Luck has completed 53.4 percent (32nd in the NFL) with seven touchdowns, seven interceptions and a 72.0 rating (30th). He leads AFC quarterbacks with 103 rushing yards and was the first rookie to lead a winning drive in the final minute in September since Archie Manning in 1971. Archie is Peyton’s dad.
“Right now, they’re asking him to do a lot,” Browns linebacker D’Qwell Jackson said. “He’s throwing the ball a ton. He can make every throw on the field. That’s a start with any rookie quarterback.
“For me, you’ve got to win games and prove it to me. He’s a good talent, but I’m not crowning anybody until I see it for myself. He was the first overall pick. He was good enough to be that talent, but once you get into the grown-man’s league, you got to play grown-man football.”

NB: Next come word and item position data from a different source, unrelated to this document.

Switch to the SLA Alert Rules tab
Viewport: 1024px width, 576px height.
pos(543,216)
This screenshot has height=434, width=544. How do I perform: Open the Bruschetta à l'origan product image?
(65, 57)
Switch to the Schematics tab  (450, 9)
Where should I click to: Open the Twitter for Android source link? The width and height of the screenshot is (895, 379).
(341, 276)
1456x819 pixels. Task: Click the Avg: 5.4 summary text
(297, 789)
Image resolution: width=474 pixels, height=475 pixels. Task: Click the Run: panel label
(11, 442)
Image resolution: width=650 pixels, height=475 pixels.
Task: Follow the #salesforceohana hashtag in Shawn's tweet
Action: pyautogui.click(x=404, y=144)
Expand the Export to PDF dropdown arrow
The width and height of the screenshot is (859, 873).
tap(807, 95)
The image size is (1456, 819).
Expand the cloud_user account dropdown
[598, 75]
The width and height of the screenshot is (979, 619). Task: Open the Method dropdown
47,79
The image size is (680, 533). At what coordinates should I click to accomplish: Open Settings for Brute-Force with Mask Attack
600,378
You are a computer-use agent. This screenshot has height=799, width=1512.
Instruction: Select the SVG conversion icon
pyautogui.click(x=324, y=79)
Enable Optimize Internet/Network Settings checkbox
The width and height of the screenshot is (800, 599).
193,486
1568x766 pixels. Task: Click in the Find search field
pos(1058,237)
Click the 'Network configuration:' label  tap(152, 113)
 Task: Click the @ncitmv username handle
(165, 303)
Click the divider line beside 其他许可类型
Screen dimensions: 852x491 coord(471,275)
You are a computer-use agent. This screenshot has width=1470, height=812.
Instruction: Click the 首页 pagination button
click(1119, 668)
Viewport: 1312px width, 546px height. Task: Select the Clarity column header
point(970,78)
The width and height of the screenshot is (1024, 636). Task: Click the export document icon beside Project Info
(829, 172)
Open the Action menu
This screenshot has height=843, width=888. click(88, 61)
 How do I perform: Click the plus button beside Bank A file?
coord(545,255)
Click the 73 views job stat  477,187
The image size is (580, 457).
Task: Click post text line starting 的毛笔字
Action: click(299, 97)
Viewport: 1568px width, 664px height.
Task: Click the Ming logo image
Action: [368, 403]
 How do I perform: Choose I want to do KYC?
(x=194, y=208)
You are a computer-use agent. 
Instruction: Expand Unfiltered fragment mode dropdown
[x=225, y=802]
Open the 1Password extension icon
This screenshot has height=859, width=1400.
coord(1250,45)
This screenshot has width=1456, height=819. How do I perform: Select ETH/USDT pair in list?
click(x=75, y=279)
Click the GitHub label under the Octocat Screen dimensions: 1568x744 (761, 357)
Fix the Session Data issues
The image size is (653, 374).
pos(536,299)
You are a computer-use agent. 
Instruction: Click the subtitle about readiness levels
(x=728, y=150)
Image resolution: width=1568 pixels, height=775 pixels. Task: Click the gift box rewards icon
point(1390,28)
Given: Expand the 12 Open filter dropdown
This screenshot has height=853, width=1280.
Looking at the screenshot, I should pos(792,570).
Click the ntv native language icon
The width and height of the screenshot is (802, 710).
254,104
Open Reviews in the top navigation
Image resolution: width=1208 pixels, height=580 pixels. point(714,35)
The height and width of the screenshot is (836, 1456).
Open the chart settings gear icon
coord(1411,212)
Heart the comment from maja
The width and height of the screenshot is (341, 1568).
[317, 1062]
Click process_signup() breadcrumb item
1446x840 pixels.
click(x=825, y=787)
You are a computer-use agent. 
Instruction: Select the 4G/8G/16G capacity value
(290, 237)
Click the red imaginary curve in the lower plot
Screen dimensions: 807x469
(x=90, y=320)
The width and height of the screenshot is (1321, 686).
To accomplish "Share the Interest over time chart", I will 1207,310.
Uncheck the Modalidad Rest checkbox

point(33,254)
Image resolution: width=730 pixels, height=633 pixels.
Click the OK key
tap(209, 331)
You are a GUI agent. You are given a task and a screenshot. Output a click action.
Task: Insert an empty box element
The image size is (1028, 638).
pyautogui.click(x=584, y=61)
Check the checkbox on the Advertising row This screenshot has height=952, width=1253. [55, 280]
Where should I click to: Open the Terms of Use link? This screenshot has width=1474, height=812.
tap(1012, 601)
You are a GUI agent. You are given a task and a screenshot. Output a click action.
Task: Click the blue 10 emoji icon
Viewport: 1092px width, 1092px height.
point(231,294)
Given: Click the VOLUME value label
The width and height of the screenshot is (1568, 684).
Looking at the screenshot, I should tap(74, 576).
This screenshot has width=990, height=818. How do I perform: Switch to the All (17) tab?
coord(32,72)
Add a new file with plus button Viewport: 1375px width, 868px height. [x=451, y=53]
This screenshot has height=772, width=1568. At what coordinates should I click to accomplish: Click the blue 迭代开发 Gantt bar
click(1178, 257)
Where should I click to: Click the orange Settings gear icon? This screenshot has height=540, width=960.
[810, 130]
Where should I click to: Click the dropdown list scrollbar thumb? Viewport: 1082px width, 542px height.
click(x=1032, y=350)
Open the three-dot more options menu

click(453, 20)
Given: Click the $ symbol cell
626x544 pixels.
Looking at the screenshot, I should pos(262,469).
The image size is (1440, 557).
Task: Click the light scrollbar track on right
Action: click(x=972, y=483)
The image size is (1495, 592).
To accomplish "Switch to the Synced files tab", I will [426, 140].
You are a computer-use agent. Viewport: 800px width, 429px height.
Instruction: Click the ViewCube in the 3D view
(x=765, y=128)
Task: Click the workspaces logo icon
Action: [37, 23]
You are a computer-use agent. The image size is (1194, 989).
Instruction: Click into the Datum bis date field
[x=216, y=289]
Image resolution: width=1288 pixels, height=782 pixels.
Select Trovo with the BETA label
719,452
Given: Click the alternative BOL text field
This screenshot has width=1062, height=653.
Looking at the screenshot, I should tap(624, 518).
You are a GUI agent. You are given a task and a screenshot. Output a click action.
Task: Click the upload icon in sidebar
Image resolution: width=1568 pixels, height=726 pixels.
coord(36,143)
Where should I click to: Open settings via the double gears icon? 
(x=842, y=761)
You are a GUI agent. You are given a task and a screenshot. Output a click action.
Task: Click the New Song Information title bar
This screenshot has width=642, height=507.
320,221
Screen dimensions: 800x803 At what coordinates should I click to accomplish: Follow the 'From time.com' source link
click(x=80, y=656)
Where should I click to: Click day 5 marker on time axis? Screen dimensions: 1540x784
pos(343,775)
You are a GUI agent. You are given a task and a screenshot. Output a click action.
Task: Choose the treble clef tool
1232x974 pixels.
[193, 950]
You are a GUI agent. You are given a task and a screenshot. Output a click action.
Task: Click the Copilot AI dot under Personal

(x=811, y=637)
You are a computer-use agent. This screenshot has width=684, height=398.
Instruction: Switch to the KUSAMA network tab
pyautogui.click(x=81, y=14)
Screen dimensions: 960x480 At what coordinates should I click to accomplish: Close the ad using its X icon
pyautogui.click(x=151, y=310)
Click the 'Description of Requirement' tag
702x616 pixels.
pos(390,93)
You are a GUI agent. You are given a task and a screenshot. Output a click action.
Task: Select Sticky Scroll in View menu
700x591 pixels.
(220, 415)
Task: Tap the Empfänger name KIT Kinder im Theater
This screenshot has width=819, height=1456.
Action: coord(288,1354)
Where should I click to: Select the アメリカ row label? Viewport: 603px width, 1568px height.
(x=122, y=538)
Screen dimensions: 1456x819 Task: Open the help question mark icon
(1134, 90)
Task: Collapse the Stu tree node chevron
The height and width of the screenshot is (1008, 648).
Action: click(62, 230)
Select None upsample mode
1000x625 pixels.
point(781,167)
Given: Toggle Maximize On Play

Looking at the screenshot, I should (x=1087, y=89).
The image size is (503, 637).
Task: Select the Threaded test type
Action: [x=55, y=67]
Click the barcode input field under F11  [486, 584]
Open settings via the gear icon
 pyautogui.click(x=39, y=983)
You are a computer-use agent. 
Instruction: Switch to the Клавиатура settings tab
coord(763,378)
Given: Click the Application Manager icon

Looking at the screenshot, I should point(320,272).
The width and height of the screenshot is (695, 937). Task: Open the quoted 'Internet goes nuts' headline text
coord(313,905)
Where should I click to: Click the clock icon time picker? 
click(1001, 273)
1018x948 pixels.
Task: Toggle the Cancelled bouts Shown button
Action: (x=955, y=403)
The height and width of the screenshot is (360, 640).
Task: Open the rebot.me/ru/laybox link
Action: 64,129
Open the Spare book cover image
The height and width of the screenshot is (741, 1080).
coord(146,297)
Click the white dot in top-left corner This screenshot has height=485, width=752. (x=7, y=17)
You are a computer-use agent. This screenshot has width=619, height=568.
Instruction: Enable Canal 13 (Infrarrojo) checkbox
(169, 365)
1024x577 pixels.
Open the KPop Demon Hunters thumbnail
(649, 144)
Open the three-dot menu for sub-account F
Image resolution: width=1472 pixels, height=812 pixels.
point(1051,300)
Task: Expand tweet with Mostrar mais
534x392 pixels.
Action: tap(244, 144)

The rookie quarterbacks will be the story today. It’s the first time any of the four first-rounders – Washington’s Robert Griffin III was the No. 2 pick and Miami’s Ryan Tannehill No. 8 – have matched up in the NFL. It’s only the fourth time the Browns will start a rookie against another rookie.
Luck and Weeden have shown the ability and desire to wing it, and the pass defenses of Indianapolis and Cleveland have been accommodating. The Browns (1-5) have allowed 15 touchdowns and an 88.7 rating, while the Colts have given up 10 TDs and a 104.0 rating.
Luck and Weeden staged a shootout in their last meeting and could be poised for a sequel. Weeden led Oklahoma State to a 41-38 overtime win over Luck and Stanford in January. Weeden threw for 399 yards and three touchdowns; Luck had 347 and two.
“It was probably the most pressure-packed game I had ever played in until I got here,” Weeden said. “What it did for the state of Oklahoma, what it did for us and kind of the legacy we left behind, it’s something people at Oklahoma State are going to talk about for a long time. I hope it’s the same outcome (today).”
Luck’s terrific college career would’ve had a different ending if not for a short missed field goal at the end of regulation. Browns rookie cornerback Johnson Bademosi has bad memories of the loss, but great recollections of sharing a locker room with Luck.
“He’s just a special guy and he comes into every situation well-prepared,” Bademosi said. “He carries himself a certain way. Being in that position, being a quarterback, it’s not just a job for him, it’s kind of a lifestyle. He maintains it better than anybody I’ve ever seen.”
Luck’s personality has been a huge asset as he stepped straight into the still-warm clown shoes left by Manning. Not anyone could handle the pressure or the expectations or the comparisons.
“I’m very happy in this situation,” Luck said. “I love it here. I don’t think I’ve bought into the pressure. Maybe it’s naivety or turning a blind eye, but I don’t really think of myself as being in that position. I think of myself as being a rookie quarterback on a team trying to get some wins, trying to get better at football.”
Weeden faces many of the same issues, without the Manning backdrop. The Browns haven’t had a stable situation at quarterback since Bernie Kosar got cut in 1993.
“He’s still trying to figure out this league, just like I am,” Weeden said of Luck. “There’s a lot of similarities there, but he’s got some pretty big shoes he’s having to fill. I think he’s worried more about that than having to face me. I’m just a peon compared to what he’s having to deal with.”
The peon has done all right for himself, and the Browns are glad to have him.